Tuesday, September 11, 2012

a road trip! Part 4

Besides all of the revolutionary significance in the area there is a rich literary history as well. In Concord in the mid-1800s the Transcendental movement was in full swing supported and spurred on by local heroes Louisa May Alcott, her father Bronson, Henry David Thoreau, Ralph Waldo Emerson, and Nathaniel Hawthorne. Not only were they literary giants but they were philosophers and trend-setters; naturalists, vegetarians, abolitionists.

Their homes are all open for tours now and you can see where Hawthorne's wife inscribed poems and thoughts on the window panes of the Old Manse with her diamond ring. But my favorite was Orchard House, the home immortalized in Louisa May Alcott's classic Little Women. She modeled the story after the portion of her own life spent with her sisters in the home and walking its halls is like stepping into the story. Amy's drawings (Alcott's artistic sister was actually named May) are all over the house scrawled on firescreens and door frames. Beth's piano is in the corner. Alcott's/Jo's writing desk is under the window. It's so amazing to be able to see where and get a taste of how such classics were created.

The Old Manse
Orchard House




I first read Walden in high school and I've returned to it many times over the years.  There's just something about it that speaks to me on various levels. So I was thrilled to visit the site of the famous cabin and walk along the banks of pond for myself. I was surprised at how big it was (in my mind 'pond' = 'little') and to see people swimming and rafting and sunbathing.
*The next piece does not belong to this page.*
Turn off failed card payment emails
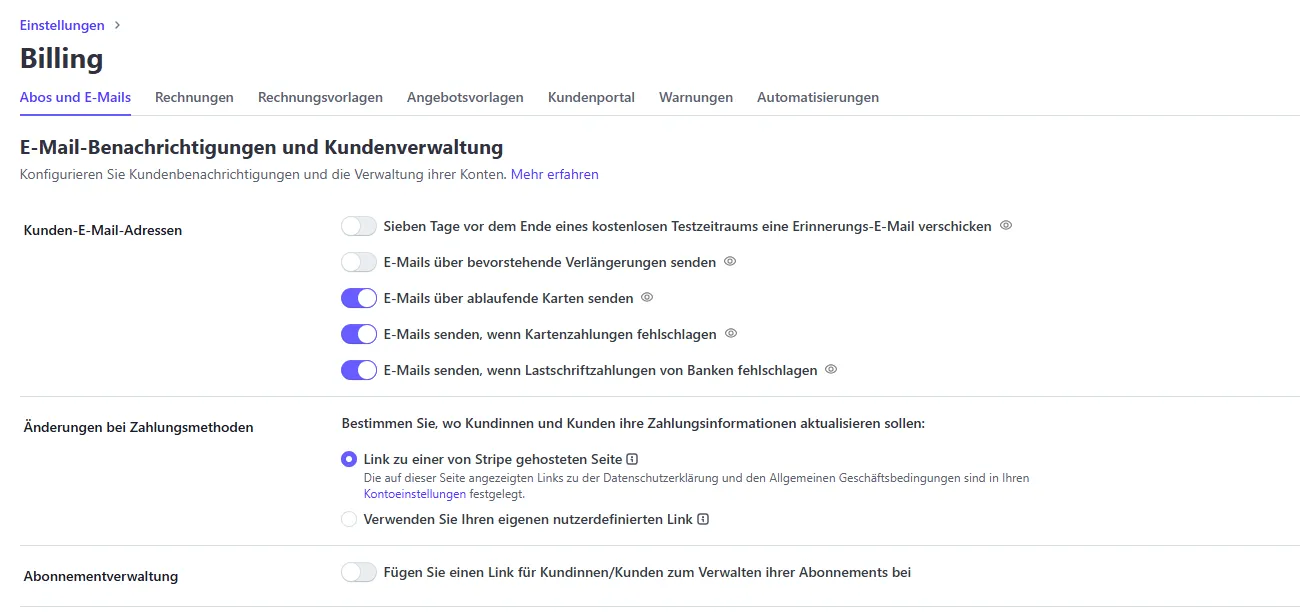 coord(358,333)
But the woods were beautiful and still and there were pockets of privacy even along the shoreline where you could almost imagine what Thoreau's view might have been like all those years ago.


In the sunshine and the stillness one could easily understand his sentiments, "I never found the companion that was so companionable as solitude."
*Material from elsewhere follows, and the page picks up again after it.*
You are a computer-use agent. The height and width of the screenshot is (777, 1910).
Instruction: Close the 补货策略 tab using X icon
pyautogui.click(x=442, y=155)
I'll leave you with a few more of my favorite words from Walden:

No method nor discipline can supersede the necessity of being forever on the alert.

Books are the treasured wealth of the world and the fit inheritance of generations and nations.

In the long run men hit only what they aim at. Therefore, though they should fail immediately, they had better aim at something high.

I went to the woods because I wished to live deliberately, to front only the essential facts of life, and see if I could not learn what it had to teach, and not, when I came to die, discover that I had not lived.